Si traduce anzitutto in un lavoro di comprensione. Prima di predisporre modelli o procedure, è necessario conoscere davvero l’impresa: il settore in cui opera, la sua struttura, i ruoli interni, i processi sensibili, le aree di vulnerabilità, il livello di formalizzazione già esistente. Solo dopo questa fase è possibile costruire strumenti adeguati. L’assistenza consiste quindi nel mappare i rischi, analizzare i processi, verificare gli assetti di governance, aggiornare o predisporre Modelli 231, procedure, protocolli, deleghe e flussi informativi, sempre con l’obiettivo di realizzare un sistema che sia non soltanto corretto sotto il profilo giuridico, ma anche concretamente attuabile.
Dunque il valore dell’assistenza non si esaurisce nella redazione documentale?
Esattamente. La redazione dei documenti è solo una parte del lavoro. Un modello organizzativo è utile solo se riflette l’impresa per come è davvero e se riesce a entrare nel suo funzionamento quotidiano. Questo significa accompagnare il cliente anche nella fase di attuazione, nell’aggiornamento dei processi, nella formazione, nella verifica dei flussi di controllo e nell’adattamento dei presìdi all’evoluzione dell’attività. La compliance efficace è quella che viene vissuta dall’organizzazione, non quella che resta confinata in un fascicolo.
Qual è il legame tra compliance e gestione dei rischi?
È un legame strutturale. La compliance è uno degli strumenti principali attraverso cui l’impresa governa il rischio. Ma oggi il rischio non è più solo quello sanzionatorio o penale. È anche operativo, reputazionale, organizzativo, strategico. Per questo la gestione dei rischi richiede una lettura ampia, che sappia collegare il dato normativo con il funzionamento concreto dell’impresa. Quando questo collegamento manca, i sistemi di prevenzione restano deboli.
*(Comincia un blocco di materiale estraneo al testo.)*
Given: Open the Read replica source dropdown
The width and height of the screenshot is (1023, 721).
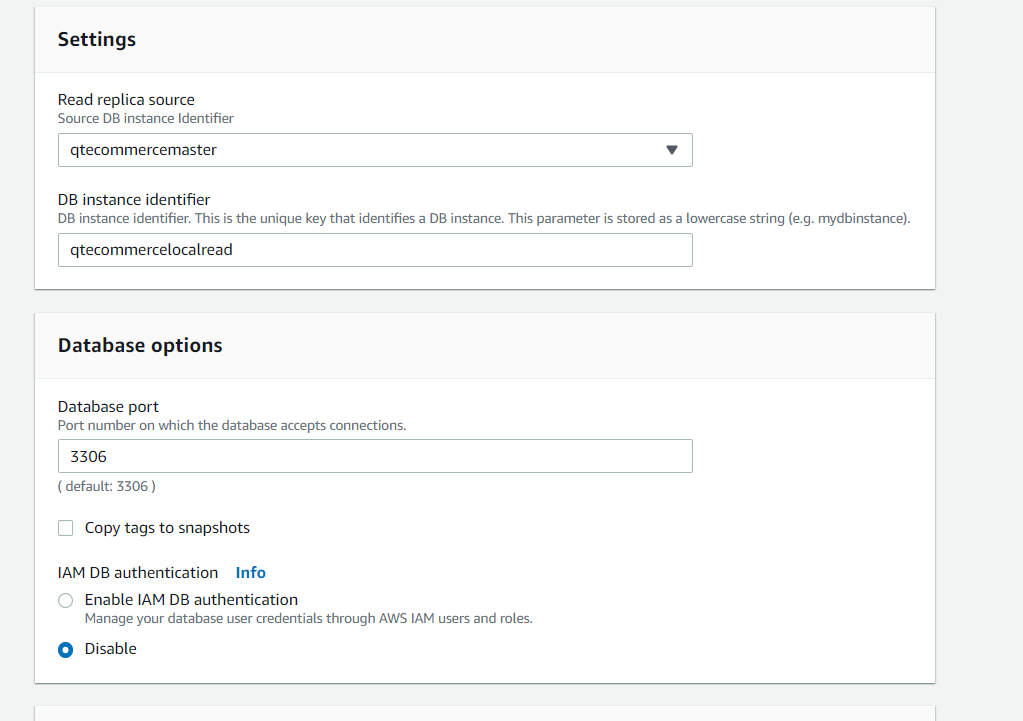Looking at the screenshot, I should [375, 150].
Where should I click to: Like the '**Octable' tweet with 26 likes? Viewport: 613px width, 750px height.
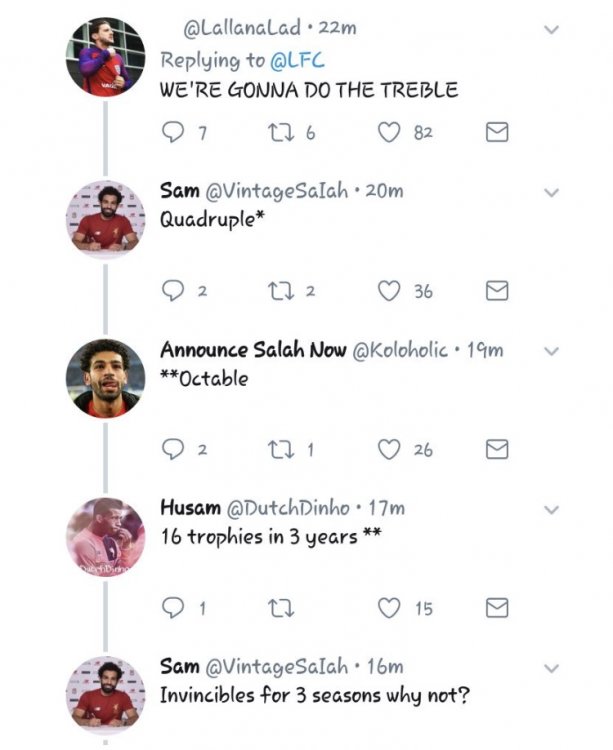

Quando invece è ben costruito, l’impresa acquisisce maggiore capacità di controllo, maggiore consapevolezza e maggiore tenuta.
In una fase economica complessa, quale funzione assolvono questi strumenti?
Assolvono una funzione essenziale di stabilizzazione. In momenti di incertezza, di pressione competitiva e di crescente esposizione alle responsabilità, le imprese hanno bisogno di strutture interne affidabili. Compliance, governance e risk management servono proprio a questo: a rafforzare la qualità delle decisioni, a prevenire disfunzioni, a proteggere il patrimonio organizzativo dell’impresa e a consolidarne la credibilità verso interlocutori esterni, partner e mercato. Non sono strumenti accessori, ma fattori che incidono direttamente sulla capacità dell’azienda di durare.
Qual è, in definitiva, il punto da cui non si può prescindere quando si affrontano questi temi?
Che non possono essere trattati né con superficialità né con formalismo. La vera sfida non è accumulare regole, ma costruire assetti proporzionati, coerenti ed effettivi. Quando compliance, Modello 231, governance e gestione dei rischi vengono integrati in un progetto organizzativo serio, diventano non soltanto strumenti di tutela, ma elementi di qualità dell’impresa. Ed è proprio questa la prospettiva più utile: considerare la prevenzione non come un costo imposto dall’esterno, ma come una componente essenziale del buon governo aziendale.